Society should never trump Scripture. Such is the power of our socialization.

Furthermore, taking the Lord’s name in vain transcends language. When you call yourself a Christian and post a half-naked photograph (an image) on Instagram, you are taking God’s name in vain. When you call yourself a Christian and get wasted at a party, you are taking the Lord’s name in vain. When you smoke marijuana, get tattoos, get fat, have pre or extra-marital sex you are defiling the temple of God (1 Corinthians 6:15-20); you are taking the Lord’s name in vain.

Exodus 21:22-25 is an interesting passage, in that it deals with the loss of a child by some sort of external physical trauma. Some read this as abortion. Some as miscarriage. I have read interpretations that this verse shows that the destruction of the unborn is not murder, for the penalty for murder is death. The penalty in this case is as light as the woman’s husband wishes. The stipulation is “if any mischief follow” (verse 23) then death is the punishment.

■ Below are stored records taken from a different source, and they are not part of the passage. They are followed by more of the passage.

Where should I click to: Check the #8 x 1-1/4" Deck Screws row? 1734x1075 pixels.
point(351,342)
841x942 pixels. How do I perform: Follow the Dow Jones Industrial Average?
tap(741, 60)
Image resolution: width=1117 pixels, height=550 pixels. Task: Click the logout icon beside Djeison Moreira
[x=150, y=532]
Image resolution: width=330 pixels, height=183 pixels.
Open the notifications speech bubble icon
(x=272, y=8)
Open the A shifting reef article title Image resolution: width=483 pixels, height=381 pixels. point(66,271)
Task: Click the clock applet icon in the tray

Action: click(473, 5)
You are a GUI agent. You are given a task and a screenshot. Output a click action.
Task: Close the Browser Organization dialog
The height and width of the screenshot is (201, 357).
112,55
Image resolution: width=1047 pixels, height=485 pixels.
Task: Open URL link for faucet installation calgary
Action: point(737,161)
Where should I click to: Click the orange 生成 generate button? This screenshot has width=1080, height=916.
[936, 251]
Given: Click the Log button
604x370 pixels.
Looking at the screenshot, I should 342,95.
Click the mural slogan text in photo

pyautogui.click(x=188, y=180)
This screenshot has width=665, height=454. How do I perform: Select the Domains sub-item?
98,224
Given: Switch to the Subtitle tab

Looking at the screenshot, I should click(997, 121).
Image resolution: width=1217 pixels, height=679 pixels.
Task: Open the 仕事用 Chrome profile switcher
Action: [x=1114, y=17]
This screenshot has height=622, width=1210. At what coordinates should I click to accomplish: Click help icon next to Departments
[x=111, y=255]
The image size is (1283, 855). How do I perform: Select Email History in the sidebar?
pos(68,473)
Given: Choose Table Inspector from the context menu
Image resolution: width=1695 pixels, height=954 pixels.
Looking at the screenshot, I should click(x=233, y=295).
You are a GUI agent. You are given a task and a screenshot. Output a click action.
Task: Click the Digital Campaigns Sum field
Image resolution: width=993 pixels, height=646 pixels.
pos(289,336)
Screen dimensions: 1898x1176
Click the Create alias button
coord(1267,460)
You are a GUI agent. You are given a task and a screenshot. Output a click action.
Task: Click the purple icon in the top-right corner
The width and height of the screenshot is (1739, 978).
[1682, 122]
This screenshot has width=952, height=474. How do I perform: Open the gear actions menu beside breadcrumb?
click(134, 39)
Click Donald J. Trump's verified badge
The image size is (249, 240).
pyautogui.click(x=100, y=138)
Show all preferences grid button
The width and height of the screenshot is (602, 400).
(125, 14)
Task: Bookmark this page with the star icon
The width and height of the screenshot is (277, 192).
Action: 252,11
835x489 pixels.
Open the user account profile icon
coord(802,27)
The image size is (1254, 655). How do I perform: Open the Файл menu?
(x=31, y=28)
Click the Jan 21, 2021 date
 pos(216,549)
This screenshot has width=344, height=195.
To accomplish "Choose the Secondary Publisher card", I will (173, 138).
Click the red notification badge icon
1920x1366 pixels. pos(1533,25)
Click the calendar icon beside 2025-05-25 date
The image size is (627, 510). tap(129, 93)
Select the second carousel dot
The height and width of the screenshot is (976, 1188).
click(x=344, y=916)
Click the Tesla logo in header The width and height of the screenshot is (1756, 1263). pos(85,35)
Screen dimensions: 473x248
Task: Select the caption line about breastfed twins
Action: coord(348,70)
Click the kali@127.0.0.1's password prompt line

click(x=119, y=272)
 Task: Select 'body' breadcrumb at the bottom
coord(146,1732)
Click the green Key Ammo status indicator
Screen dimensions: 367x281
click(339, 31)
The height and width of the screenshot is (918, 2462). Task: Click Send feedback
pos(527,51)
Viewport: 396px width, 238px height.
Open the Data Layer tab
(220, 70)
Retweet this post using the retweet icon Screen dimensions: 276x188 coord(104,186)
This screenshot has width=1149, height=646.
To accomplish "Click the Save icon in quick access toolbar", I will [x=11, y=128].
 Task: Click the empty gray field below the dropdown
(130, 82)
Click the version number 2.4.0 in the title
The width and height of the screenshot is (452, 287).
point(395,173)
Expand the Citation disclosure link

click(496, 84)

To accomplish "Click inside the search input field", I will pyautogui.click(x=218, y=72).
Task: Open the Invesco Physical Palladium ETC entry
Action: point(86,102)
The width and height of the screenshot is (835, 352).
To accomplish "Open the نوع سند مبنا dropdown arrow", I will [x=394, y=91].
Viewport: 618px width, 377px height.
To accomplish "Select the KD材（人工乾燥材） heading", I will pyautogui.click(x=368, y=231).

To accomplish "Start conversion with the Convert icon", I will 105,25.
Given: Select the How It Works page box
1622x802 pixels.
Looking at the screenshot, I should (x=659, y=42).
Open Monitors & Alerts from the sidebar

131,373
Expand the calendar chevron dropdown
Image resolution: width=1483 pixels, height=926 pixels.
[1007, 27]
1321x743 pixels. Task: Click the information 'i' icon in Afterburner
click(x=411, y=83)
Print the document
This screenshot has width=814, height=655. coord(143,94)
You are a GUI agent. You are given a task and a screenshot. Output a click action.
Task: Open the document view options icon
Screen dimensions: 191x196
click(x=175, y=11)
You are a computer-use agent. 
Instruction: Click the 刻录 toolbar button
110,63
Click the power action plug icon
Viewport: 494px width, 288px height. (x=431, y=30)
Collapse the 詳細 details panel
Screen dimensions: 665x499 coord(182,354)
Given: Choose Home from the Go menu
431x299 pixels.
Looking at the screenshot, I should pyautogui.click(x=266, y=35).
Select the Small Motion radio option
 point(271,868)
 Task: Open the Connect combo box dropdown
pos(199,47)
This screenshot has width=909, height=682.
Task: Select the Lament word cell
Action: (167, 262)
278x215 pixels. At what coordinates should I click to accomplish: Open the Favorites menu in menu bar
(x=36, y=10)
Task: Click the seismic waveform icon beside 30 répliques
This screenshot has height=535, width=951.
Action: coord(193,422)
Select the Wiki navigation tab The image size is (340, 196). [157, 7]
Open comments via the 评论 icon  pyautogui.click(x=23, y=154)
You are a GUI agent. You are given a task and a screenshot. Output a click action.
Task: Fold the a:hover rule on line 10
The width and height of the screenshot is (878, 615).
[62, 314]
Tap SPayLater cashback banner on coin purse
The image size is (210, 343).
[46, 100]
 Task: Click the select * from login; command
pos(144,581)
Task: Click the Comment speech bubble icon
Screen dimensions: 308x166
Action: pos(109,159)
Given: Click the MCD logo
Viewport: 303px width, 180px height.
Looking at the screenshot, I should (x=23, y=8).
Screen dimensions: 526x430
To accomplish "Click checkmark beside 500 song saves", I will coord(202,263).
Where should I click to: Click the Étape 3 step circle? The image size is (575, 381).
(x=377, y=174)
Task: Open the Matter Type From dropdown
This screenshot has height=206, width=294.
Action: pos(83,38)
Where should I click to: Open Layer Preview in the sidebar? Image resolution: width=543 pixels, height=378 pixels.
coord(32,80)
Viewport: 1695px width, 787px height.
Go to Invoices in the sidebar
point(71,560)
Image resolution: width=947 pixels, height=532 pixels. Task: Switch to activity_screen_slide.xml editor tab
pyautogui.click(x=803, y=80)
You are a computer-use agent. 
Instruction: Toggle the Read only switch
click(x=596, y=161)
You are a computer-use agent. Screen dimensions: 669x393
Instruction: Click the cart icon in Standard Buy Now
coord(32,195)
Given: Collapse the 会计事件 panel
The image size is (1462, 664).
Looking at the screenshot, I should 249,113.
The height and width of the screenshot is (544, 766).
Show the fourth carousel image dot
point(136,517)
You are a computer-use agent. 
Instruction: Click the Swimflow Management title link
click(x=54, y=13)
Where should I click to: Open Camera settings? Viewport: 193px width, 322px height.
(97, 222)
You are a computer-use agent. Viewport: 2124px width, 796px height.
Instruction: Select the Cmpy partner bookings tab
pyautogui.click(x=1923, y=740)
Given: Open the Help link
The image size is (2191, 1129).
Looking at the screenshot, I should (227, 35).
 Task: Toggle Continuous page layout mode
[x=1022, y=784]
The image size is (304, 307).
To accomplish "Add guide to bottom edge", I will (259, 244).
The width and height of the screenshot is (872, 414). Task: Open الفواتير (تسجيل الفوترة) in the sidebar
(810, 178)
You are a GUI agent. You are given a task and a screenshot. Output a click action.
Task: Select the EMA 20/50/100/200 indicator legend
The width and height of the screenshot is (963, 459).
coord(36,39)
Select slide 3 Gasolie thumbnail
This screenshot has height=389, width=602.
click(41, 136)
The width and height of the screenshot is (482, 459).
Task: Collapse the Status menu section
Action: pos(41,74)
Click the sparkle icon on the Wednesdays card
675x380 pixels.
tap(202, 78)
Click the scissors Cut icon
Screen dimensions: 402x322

Here is my interpretation (in parentheses): “If men strive (argue/fight), and hurt a woman with child, so that her fruit depart from her (miscarriage, stillborn, premature birth), and yet no mischief follow (the mother and premature baby survive): he shall be surely punished, according as the woman’s husband will lay upon him; and he shall pay as the judges determine (it’s up to the husband to determine if it was an accident, manslaughter, or murder); and he shall pay as the judges determine (the courts have the final say. And if any mischief follow (if the mother or child dies or are permanently wounded), then thou shalt give life for life, Eye for eye, tooth for tooth, hand for hand, foot for foot, Burning for burning, wound for wound, stripe for stripe.”

You see, “her fruit depart from her” does not necessarily mean that the baby dies. This is why a murder charge is not a definitive punishment. A woman who is 8 or 9 months pregnant may go into labor because of stress or physical trauma, and the baby’s life may very well be viable outside of the womb. If there are complications, however, the punishment becomes more severe.

Anyone reading this verse as abortion, I think, is wrong. Notice that the focus is hurting a woman with child, not hurting the child directly. Anyone reading this as miscarriage is only partially right in that it COULD be a miscarriage, thought that’s not the only possibility.

Notes on Exodus 16-18

The children of Israel are wandering into the “wilderness of Sin” which is obviously a geographical location, but I cannot escape the word “Sin” here. I get a picture of the Israelites who were just rescued from hell on Earth, yet still struggle in the wilderness of their own sins. They are found wandering, complaining, and once again wish that God had killed them in their captivity rather than allow them to live with the difficulties of being free.

I also love Moses’ response, which should ALWAYS be the response of someone who is doing what God told them to do. In Exodus 16:8, he says “what are we? Your murmurings are not against us, but against the LORD.”

He beings with a humble question. “What are we?” Who do you guys think we are? Then immediately points out that Moses and Aaron are just following God’s Word, therefore, if you have a problem with it, then God is with whom you take issue.

I wish more pastors would take this line of reasoning. I wish more CHRISTIANS would. The problem, in my opinion, is that too many of us are NOT following God’s Word. Our pastors have been leading churches with more of a business model than that of divine inspiration. I know for a fact that some churches are more concerned with financial health and numerical audience growth than of allowing the Holy Spirit to guide their decisions. They have allowed themselves to be deceived that they are doing the “right thing,” but the lack of spiritual growth in their members says otherwise.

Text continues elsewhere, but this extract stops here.